%%

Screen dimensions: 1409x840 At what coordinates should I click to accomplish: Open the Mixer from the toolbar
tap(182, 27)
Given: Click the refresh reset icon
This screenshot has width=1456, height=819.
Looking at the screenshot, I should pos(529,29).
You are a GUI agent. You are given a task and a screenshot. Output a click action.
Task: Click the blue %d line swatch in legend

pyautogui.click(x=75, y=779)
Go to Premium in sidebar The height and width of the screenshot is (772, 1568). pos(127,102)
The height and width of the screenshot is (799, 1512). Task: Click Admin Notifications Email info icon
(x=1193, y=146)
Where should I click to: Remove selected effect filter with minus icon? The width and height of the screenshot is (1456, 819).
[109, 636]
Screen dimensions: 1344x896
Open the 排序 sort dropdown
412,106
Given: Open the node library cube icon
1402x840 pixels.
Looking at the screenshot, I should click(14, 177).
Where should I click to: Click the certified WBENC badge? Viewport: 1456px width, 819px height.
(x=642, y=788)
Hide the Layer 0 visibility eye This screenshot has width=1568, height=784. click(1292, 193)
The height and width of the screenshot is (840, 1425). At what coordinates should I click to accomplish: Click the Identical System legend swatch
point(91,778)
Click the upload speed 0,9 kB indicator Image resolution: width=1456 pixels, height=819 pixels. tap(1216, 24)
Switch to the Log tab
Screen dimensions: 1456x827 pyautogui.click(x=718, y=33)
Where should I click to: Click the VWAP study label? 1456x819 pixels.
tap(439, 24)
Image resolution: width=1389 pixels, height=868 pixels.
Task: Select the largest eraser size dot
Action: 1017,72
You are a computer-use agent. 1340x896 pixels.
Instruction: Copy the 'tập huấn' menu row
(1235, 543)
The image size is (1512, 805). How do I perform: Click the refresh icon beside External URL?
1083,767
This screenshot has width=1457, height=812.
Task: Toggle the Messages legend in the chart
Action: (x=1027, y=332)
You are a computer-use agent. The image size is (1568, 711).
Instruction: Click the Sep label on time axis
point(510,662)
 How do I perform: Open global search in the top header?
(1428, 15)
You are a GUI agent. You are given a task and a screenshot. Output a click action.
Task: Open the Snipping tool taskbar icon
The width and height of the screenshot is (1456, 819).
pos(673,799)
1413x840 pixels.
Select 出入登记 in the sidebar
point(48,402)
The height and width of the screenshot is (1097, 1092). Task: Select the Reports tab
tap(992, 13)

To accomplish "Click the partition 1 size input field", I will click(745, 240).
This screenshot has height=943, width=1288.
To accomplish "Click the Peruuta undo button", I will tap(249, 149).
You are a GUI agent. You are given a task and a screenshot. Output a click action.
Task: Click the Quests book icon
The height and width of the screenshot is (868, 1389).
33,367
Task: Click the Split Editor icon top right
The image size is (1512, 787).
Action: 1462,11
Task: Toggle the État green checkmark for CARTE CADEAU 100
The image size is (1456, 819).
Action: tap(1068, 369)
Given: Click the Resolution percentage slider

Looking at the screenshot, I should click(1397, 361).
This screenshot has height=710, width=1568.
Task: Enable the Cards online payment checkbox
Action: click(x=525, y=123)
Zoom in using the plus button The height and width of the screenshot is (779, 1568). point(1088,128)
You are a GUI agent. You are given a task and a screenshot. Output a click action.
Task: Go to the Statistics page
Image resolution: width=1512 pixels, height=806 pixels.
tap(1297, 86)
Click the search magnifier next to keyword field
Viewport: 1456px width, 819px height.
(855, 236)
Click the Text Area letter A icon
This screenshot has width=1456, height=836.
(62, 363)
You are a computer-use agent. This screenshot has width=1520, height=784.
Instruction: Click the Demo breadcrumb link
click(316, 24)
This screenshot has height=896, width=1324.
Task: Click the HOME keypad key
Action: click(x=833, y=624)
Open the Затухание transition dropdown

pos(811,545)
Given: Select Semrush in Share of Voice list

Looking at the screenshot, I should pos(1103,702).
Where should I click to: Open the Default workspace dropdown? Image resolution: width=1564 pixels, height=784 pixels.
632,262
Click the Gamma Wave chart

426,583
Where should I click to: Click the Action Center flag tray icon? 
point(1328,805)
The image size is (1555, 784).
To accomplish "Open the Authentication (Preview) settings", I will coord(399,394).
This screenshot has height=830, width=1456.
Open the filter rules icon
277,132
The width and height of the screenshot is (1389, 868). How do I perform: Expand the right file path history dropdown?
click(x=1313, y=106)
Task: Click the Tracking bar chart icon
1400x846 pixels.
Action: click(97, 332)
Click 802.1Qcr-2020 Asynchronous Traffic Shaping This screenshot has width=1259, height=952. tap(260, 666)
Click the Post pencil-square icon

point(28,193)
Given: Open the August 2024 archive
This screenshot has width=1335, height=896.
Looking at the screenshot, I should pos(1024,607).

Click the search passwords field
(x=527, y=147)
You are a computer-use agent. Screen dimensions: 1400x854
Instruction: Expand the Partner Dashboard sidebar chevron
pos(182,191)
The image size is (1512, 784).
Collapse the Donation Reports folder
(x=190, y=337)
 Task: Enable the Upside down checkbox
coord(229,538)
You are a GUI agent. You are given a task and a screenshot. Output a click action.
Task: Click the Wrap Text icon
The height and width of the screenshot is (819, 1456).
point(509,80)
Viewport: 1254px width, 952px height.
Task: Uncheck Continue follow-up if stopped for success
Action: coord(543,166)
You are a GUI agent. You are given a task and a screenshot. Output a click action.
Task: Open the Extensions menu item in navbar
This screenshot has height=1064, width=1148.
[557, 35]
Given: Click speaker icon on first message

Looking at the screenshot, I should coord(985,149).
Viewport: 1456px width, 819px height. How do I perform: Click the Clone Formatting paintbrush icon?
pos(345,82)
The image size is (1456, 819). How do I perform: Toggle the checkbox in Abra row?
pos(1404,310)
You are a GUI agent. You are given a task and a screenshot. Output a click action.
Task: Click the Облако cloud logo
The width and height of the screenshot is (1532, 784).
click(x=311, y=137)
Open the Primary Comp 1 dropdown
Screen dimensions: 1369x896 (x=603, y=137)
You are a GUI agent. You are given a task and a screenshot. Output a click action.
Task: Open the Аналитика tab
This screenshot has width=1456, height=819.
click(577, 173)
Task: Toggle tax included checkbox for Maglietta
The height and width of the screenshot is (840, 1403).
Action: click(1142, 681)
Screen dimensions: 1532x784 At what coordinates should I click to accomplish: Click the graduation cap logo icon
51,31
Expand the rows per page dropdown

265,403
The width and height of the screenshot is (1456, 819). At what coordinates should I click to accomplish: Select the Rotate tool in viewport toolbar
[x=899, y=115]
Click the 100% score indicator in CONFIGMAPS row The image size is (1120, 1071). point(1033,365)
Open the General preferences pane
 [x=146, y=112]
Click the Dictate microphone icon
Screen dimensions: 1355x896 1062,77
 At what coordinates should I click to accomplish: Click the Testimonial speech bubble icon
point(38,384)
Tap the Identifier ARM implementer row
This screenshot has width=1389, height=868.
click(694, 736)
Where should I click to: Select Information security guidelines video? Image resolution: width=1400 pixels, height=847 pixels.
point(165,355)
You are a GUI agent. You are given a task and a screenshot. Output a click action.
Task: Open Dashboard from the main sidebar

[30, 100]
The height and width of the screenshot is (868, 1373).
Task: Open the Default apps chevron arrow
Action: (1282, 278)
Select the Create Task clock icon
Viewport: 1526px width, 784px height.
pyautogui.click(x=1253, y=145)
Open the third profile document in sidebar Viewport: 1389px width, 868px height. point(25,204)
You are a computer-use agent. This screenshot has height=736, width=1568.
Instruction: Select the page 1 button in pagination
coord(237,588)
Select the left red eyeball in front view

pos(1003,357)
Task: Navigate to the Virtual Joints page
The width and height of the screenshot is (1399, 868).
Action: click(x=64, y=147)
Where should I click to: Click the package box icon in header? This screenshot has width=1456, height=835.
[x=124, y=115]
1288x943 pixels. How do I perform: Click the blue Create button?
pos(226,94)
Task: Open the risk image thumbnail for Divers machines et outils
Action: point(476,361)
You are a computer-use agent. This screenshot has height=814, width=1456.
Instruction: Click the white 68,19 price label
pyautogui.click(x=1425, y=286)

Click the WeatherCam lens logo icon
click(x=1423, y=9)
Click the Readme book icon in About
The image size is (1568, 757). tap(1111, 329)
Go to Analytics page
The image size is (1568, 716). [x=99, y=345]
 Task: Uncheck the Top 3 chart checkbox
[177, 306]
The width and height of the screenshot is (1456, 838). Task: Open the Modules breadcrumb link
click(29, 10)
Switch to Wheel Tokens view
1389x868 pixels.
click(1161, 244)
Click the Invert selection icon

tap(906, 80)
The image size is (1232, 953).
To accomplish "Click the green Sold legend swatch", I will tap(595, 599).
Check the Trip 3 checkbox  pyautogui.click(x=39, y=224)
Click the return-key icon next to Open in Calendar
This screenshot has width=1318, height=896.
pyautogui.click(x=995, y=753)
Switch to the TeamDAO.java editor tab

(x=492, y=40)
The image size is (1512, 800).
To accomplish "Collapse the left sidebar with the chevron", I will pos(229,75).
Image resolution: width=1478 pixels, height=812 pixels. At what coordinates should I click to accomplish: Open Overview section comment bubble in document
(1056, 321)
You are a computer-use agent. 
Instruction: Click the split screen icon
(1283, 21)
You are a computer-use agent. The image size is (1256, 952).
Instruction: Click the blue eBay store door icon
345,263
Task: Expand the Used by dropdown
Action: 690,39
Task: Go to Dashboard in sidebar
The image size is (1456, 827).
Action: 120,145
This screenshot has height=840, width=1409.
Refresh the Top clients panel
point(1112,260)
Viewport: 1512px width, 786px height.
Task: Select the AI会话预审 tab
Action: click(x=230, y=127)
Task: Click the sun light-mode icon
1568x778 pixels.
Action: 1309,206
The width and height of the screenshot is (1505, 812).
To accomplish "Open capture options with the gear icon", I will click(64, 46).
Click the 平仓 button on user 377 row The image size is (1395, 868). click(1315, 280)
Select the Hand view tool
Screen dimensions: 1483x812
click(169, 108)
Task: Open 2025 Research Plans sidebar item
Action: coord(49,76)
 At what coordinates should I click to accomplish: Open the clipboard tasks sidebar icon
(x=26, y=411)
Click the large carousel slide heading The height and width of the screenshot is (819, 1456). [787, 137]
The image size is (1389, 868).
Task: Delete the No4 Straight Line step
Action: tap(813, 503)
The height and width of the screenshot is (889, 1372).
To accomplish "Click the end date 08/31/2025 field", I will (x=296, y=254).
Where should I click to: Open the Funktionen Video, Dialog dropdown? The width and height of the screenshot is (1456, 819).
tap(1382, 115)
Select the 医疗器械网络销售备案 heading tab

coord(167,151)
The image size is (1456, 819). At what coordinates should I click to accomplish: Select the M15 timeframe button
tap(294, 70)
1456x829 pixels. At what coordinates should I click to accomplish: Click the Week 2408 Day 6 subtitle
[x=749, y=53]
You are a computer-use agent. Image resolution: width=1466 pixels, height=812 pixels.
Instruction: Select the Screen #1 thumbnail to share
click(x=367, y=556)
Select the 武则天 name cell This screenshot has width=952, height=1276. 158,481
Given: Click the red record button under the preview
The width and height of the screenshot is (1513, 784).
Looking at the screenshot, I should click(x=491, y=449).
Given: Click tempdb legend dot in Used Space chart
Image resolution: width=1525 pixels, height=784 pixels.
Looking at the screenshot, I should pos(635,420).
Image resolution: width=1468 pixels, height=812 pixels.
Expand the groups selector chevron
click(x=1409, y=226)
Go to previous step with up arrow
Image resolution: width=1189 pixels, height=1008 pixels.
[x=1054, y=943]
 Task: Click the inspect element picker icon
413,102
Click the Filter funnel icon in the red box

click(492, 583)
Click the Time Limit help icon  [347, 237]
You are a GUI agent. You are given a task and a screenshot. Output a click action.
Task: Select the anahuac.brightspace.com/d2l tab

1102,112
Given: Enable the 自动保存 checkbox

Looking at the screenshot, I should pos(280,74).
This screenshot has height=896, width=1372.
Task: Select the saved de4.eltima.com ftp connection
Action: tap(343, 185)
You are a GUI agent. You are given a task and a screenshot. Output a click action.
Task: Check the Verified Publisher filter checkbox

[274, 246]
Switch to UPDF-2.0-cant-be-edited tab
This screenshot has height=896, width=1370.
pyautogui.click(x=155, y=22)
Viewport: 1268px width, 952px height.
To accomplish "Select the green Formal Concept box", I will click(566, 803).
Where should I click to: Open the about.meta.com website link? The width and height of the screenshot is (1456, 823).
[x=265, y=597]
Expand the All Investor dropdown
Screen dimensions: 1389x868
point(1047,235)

%%

◆ EXERCISE DIRECTIONS ◆
Where in the records above does the word "will" appear? Copy each line that holds it.

◆ SOLUTION FOR THIS TASK ◆
To accomplish "Click the partition 1 size input field", I will click(745, 240).
To accomplish "Click the Peruuta undo button", I will tap(249, 149).
To accomplish "Open the Authentication (Preview) settings", I will coord(399,394).
To accomplish "Click the green Sold legend swatch", I will tap(595, 599).
To accomplish "Collapse the left sidebar with the chevron", I will pos(229,75).
To accomplish "Open capture options with the gear icon", I will click(64, 46).
To accomplish "Click the end date 08/31/2025 field", I will (x=296, y=254).
To accomplish "Select the green Formal Concept box", I will click(566, 803).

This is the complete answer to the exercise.